Tarmac, after the surprise collapse of its deal with Aggregate Industries, fell 12.25p to 101.75p; Aggregate lost 2.25p to 68.75p.
Elsewhere on the merger front Sears gained 6.5p to 259p on high-street entrepreneur Philip Green's conditional offer. Newcastle Utd's mystery suitor left the shares 6.5p down at 98.5p.
Footsie, after a struggle, ended with a 22.6-point gain at 5,557.1, with telecoms constituents contributing most of it. Supporting shares remained under pressure, and government stocks moved ahead.
Drink and restaurant shares gave ground as worries about Christmas spending cast a shadow. Bass slumped 34.5p to 755p.
Pearson, the banking and media group, recovered from Monday's weakness as the signalled trading statement was more positive than expected. The shares rose 48p to 1,110p. Pearson's comments helped Reuters, 17p higher to 540.5p, and Reed International, 12.25p to 442p.
Telecoms rejoiced from the relatively lenient mobile phones review. Vodafone topped the Footsie leader board with a 42p gain to 945p; Orange rose 25p to 638p and BT 21p to 881p. Even Cable & Wireless, on the hunt for a new chief, managed a 13.5p gain to 706.5p.
House of Fraser, the department store chain, was unloved, tumbling 2.5p to 53.5p, a new low. The market was unsettled by stories that the group is having a particularly disappointing Christmas. Marks & Spencer was another casualty of the festive shopping malaise, off 12p to 396.25p. The MFI furniture chain, despite a pounds 26m half-time loss, rallied 4p to 30p.
Alpha Airports rose 4p to 49.5p on talk that the Harrods stake is about to change hands. Lopex, the marketing group, gained 6p to 47p as Incepta, the City public relations group, lifted its stake to 26.9 per cent. Southwind, a company run by Incepta chairman Bob Morton, has just over 3 per cent.
Healthcare group Oxford Biomedica added a further 1p to 13p following its genes link with Rhone-Poulenc Rorer.

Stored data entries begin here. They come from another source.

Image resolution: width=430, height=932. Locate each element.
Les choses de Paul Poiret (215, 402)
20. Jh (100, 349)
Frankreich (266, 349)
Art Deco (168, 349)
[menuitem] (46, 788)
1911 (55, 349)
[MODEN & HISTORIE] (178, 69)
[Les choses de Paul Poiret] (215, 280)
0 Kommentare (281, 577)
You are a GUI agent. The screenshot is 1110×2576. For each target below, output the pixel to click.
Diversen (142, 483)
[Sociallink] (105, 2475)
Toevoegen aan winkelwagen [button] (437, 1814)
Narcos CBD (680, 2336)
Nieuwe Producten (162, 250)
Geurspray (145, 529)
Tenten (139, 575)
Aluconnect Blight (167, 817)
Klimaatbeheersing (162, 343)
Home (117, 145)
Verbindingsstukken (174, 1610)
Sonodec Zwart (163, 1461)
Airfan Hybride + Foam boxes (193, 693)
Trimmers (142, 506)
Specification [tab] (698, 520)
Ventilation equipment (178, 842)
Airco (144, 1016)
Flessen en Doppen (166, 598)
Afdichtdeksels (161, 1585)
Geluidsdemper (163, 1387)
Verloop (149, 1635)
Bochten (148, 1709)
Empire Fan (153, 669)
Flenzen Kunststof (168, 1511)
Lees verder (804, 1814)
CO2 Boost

Reunion, the miner, softened 5p to 42.5p after announcing a pounds 505,000 placing with institutional investors. They are being offered shares at 50.5p.
Rumours that Premier Oil plans a write-down of its exploration and production assets knocked the shares 2p to 17p. Cox Insurance was the day's worst performer, slumping 45 per cent to 186.5p after a profits warning. Analysts now expect year's figures of around pounds 17m, down from the earlier pounds 28m.
SEAQ VOLUME: 806.9 million
SEAQ TRADES: 63,764
GILTS INDEX: 115.16 +0.82
SHIELD DIAGNOSTIC, raising pounds 2.3m through an institutional placing at 470p, appears to have upset one big shareholder. A trade of 149,000 shares went through at 468p a few hours after the call was known. The shares were sold at 25p, even 30p, below the then price. One suggestion was that an institution took exception to the placing because it understood that Shield would not need more cash. The shares ended at 510p.
ACORN, a high-yield fund, is being launched to capitalise on the slump in small company shares, which have underperformed by 40 per cent in two years. With many tiddlers offering high-dividend yields Acorn, to be quoted in London and Guernsey, will specialise in shares such as Leeds, the textile group, now offering a return of around 16 per cent. Peter Webb and John McClure of Eaglet investment group will be Acorn's advisors.